[Excerpts from a dataset]
BEGIN
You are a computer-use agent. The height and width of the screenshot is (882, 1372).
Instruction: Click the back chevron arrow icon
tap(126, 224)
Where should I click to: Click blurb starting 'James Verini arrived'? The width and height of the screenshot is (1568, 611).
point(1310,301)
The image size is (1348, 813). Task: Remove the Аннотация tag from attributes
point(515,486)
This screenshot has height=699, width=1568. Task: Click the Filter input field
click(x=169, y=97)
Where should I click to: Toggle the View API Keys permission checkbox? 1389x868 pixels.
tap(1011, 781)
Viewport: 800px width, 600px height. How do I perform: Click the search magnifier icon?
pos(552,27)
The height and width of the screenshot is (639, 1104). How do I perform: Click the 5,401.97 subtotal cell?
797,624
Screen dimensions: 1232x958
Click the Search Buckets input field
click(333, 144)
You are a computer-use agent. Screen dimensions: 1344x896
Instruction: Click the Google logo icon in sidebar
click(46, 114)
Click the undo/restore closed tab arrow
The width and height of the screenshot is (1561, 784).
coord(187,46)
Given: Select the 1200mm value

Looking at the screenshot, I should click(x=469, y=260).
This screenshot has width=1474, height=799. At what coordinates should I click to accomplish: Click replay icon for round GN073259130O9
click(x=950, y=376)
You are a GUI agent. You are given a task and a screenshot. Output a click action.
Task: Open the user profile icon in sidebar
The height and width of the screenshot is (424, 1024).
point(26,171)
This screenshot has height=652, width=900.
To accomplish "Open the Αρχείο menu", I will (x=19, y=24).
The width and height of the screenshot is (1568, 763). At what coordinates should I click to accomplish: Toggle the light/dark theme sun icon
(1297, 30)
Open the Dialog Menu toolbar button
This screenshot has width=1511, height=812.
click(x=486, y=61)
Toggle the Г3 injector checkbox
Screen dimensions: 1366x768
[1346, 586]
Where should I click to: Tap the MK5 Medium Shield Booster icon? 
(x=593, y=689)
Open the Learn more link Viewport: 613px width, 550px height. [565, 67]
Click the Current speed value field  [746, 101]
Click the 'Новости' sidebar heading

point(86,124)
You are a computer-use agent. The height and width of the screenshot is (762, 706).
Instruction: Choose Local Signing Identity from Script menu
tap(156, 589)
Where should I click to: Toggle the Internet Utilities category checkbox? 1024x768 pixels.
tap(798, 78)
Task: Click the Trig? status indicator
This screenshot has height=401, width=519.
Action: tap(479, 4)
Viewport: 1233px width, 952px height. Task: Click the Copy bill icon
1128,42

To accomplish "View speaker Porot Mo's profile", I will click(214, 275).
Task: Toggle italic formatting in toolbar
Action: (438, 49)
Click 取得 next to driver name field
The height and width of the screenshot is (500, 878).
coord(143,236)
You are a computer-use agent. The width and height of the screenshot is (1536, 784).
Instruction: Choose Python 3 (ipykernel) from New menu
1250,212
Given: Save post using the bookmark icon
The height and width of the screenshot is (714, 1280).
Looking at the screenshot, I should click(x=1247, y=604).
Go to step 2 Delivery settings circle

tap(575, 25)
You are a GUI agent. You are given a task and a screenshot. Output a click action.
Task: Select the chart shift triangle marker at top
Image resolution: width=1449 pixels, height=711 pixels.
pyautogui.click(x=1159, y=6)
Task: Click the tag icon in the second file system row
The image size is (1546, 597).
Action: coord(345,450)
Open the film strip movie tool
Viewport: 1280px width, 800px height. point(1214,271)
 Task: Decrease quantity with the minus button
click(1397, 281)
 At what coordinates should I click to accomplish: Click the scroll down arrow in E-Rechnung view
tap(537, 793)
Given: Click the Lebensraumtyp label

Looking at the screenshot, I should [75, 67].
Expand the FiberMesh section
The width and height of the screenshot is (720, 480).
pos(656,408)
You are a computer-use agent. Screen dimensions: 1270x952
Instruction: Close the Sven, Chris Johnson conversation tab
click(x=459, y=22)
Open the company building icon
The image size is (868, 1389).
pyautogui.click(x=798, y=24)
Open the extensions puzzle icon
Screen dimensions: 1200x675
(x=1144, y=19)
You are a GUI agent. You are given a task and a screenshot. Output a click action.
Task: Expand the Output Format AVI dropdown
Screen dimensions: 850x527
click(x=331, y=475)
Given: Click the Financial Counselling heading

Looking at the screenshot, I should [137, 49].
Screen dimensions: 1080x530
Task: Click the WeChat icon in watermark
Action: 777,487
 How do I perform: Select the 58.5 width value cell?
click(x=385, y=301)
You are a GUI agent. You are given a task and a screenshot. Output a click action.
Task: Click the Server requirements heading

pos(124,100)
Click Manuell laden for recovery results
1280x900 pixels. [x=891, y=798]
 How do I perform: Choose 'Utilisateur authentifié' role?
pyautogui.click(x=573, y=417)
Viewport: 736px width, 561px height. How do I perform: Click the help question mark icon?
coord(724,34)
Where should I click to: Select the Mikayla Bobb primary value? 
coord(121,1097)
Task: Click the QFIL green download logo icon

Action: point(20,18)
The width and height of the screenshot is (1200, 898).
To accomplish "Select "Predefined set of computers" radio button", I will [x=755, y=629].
END
**TASK DETAILS:** Would you copy out all the entries above without changing a single character?

**ANSWER TO THE EXERCISE:**
You are a computer-use agent. The height and width of the screenshot is (882, 1372).
Instruction: Click the back chevron arrow icon
tap(126, 224)
Where should I click to: Click blurb starting 'James Verini arrived'? The width and height of the screenshot is (1568, 611).
point(1310,301)
The image size is (1348, 813). Task: Remove the Аннотация tag from attributes
point(515,486)
This screenshot has height=699, width=1568. Task: Click the Filter input field
click(x=169, y=97)
Where should I click to: Toggle the View API Keys permission checkbox? 1389x868 pixels.
tap(1011, 781)
Viewport: 800px width, 600px height. How do I perform: Click the search magnifier icon?
pos(552,27)
The height and width of the screenshot is (639, 1104). How do I perform: Click the 5,401.97 subtotal cell?
797,624
Screen dimensions: 1232x958
Click the Search Buckets input field
click(333, 144)
You are a computer-use agent. Screen dimensions: 1344x896
Instruction: Click the Google logo icon in sidebar
click(46, 114)
Click the undo/restore closed tab arrow
The width and height of the screenshot is (1561, 784).
coord(187,46)
Given: Select the 1200mm value

Looking at the screenshot, I should click(x=469, y=260).
This screenshot has width=1474, height=799. At what coordinates should I click to accomplish: Click replay icon for round GN073259130O9
click(x=950, y=376)
You are a GUI agent. You are given a task and a screenshot. Output a click action.
Task: Open the user profile icon in sidebar
The height and width of the screenshot is (424, 1024).
point(26,171)
This screenshot has height=652, width=900.
To accomplish "Open the Αρχείο menu", I will (x=19, y=24).
The width and height of the screenshot is (1568, 763). At what coordinates should I click to accomplish: Toggle the light/dark theme sun icon
(1297, 30)
Open the Dialog Menu toolbar button
This screenshot has width=1511, height=812.
click(x=486, y=61)
Toggle the Г3 injector checkbox
Screen dimensions: 1366x768
[1346, 586]
Where should I click to: Tap the MK5 Medium Shield Booster icon? 
(x=593, y=689)
Open the Learn more link Viewport: 613px width, 550px height. [565, 67]
Click the Current speed value field  [746, 101]
Click the 'Новости' sidebar heading

point(86,124)
You are a computer-use agent. The height and width of the screenshot is (762, 706).
Instruction: Choose Local Signing Identity from Script menu
tap(156, 589)
Where should I click to: Toggle the Internet Utilities category checkbox? 1024x768 pixels.
tap(798, 78)
Task: Click the Trig? status indicator
This screenshot has height=401, width=519.
Action: tap(479, 4)
Viewport: 1233px width, 952px height. Task: Click the Copy bill icon
1128,42

To accomplish "View speaker Porot Mo's profile", I will click(214, 275).
Task: Toggle italic formatting in toolbar
Action: (438, 49)
Click 取得 next to driver name field
The height and width of the screenshot is (500, 878).
coord(143,236)
You are a computer-use agent. The width and height of the screenshot is (1536, 784).
Instruction: Choose Python 3 (ipykernel) from New menu
1250,212
Given: Save post using the bookmark icon
The height and width of the screenshot is (714, 1280).
Looking at the screenshot, I should click(x=1247, y=604).
Go to step 2 Delivery settings circle

tap(575, 25)
You are a GUI agent. You are given a task and a screenshot. Output a click action.
Task: Select the chart shift triangle marker at top
Image resolution: width=1449 pixels, height=711 pixels.
pyautogui.click(x=1159, y=6)
Task: Click the tag icon in the second file system row
The image size is (1546, 597).
Action: coord(345,450)
Open the film strip movie tool
Viewport: 1280px width, 800px height. point(1214,271)
 Task: Decrease quantity with the minus button
click(1397, 281)
 At what coordinates should I click to accomplish: Click the scroll down arrow in E-Rechnung view
tap(537, 793)
Given: Click the Lebensraumtyp label

Looking at the screenshot, I should [75, 67].
Expand the FiberMesh section
The width and height of the screenshot is (720, 480).
pos(656,408)
You are a computer-use agent. Screen dimensions: 1270x952
Instruction: Close the Sven, Chris Johnson conversation tab
click(x=459, y=22)
Open the company building icon
The image size is (868, 1389).
pyautogui.click(x=798, y=24)
Open the extensions puzzle icon
Screen dimensions: 1200x675
(x=1144, y=19)
You are a GUI agent. You are given a task and a screenshot. Output a click action.
Task: Expand the Output Format AVI dropdown
Screen dimensions: 850x527
click(x=331, y=475)
Given: Click the Financial Counselling heading

Looking at the screenshot, I should [137, 49].
Screen dimensions: 1080x530
Task: Click the WeChat icon in watermark
Action: 777,487
 How do I perform: Select the 58.5 width value cell?
click(x=385, y=301)
You are a GUI agent. You are given a task and a screenshot. Output a click action.
Task: Click the Server requirements heading

pos(124,100)
Click Manuell laden for recovery results
1280x900 pixels. [x=891, y=798]
 How do I perform: Choose 'Utilisateur authentifié' role?
pyautogui.click(x=573, y=417)
Viewport: 736px width, 561px height. How do I perform: Click the help question mark icon?
coord(724,34)
Where should I click to: Select the Mikayla Bobb primary value? 
coord(121,1097)
Task: Click the QFIL green download logo icon

Action: point(20,18)
The width and height of the screenshot is (1200, 898).
To accomplish "Select "Predefined set of computers" radio button", I will [x=755, y=629].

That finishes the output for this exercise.